(Stored data)
##############################
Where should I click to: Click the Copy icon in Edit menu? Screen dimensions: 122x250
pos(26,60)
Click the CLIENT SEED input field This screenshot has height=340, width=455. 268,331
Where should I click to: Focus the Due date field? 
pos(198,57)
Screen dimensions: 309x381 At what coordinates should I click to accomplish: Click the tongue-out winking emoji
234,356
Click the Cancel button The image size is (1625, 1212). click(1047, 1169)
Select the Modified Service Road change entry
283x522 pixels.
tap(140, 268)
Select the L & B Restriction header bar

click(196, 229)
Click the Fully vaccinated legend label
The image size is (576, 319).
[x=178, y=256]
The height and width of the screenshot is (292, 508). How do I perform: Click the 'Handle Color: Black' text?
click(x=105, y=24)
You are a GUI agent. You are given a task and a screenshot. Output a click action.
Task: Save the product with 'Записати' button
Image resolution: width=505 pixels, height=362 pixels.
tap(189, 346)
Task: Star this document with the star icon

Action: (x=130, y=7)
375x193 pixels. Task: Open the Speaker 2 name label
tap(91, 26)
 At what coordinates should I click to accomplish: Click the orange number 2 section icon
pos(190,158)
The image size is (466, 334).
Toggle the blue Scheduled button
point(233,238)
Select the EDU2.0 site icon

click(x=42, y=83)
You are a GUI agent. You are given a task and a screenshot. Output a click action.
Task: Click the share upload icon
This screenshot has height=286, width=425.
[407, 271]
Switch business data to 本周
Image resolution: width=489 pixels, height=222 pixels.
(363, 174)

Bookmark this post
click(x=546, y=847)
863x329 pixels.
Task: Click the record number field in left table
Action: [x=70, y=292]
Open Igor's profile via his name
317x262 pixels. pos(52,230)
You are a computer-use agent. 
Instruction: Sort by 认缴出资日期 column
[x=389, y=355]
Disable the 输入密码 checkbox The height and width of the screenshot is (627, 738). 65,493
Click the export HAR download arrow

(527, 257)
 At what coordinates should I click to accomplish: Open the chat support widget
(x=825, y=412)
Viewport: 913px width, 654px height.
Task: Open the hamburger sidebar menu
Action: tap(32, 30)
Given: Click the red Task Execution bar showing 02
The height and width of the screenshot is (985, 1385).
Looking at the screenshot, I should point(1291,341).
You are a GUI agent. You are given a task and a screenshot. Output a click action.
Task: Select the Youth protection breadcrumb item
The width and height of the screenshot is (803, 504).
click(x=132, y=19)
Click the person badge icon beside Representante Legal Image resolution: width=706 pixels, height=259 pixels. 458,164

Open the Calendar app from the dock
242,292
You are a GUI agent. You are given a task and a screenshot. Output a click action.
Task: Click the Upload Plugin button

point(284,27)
##############################
** Required work **
The response must restate every entry word for word.

** Response to the task **
Where should I click to: Click the Copy icon in Edit menu? Screen dimensions: 122x250
pos(26,60)
Click the CLIENT SEED input field This screenshot has height=340, width=455. 268,331
Where should I click to: Focus the Due date field? 
pos(198,57)
Screen dimensions: 309x381 At what coordinates should I click to accomplish: Click the tongue-out winking emoji
234,356
Click the Cancel button The image size is (1625, 1212). click(1047, 1169)
Select the Modified Service Road change entry
283x522 pixels.
tap(140, 268)
Select the L & B Restriction header bar

click(196, 229)
Click the Fully vaccinated legend label
The image size is (576, 319).
[x=178, y=256]
The height and width of the screenshot is (292, 508). How do I perform: Click the 'Handle Color: Black' text?
click(x=105, y=24)
You are a GUI agent. You are given a task and a screenshot. Output a click action.
Task: Save the product with 'Записати' button
Image resolution: width=505 pixels, height=362 pixels.
tap(189, 346)
Task: Star this document with the star icon

Action: (x=130, y=7)
375x193 pixels. Task: Open the Speaker 2 name label
tap(91, 26)
 At what coordinates should I click to accomplish: Click the orange number 2 section icon
pos(190,158)
The image size is (466, 334).
Toggle the blue Scheduled button
point(233,238)
Select the EDU2.0 site icon

click(x=42, y=83)
You are a GUI agent. You are given a task and a screenshot. Output a click action.
Task: Click the share upload icon
This screenshot has height=286, width=425.
[407, 271]
Switch business data to 本周
Image resolution: width=489 pixels, height=222 pixels.
(363, 174)

Bookmark this post
click(x=546, y=847)
863x329 pixels.
Task: Click the record number field in left table
Action: [x=70, y=292]
Open Igor's profile via his name
317x262 pixels. pos(52,230)
You are a computer-use agent. 
Instruction: Sort by 认缴出资日期 column
[x=389, y=355]
Disable the 输入密码 checkbox The height and width of the screenshot is (627, 738). 65,493
Click the export HAR download arrow

(527, 257)
 At what coordinates should I click to accomplish: Open the chat support widget
(x=825, y=412)
Viewport: 913px width, 654px height.
Task: Open the hamburger sidebar menu
Action: tap(32, 30)
Given: Click the red Task Execution bar showing 02
The height and width of the screenshot is (985, 1385).
Looking at the screenshot, I should point(1291,341).
You are a GUI agent. You are given a task and a screenshot. Output a click action.
Task: Select the Youth protection breadcrumb item
The width and height of the screenshot is (803, 504).
click(x=132, y=19)
Click the person badge icon beside Representante Legal Image resolution: width=706 pixels, height=259 pixels. 458,164

Open the Calendar app from the dock
242,292
You are a GUI agent. You are given a task and a screenshot. Output a click action.
Task: Click the Upload Plugin button

point(284,27)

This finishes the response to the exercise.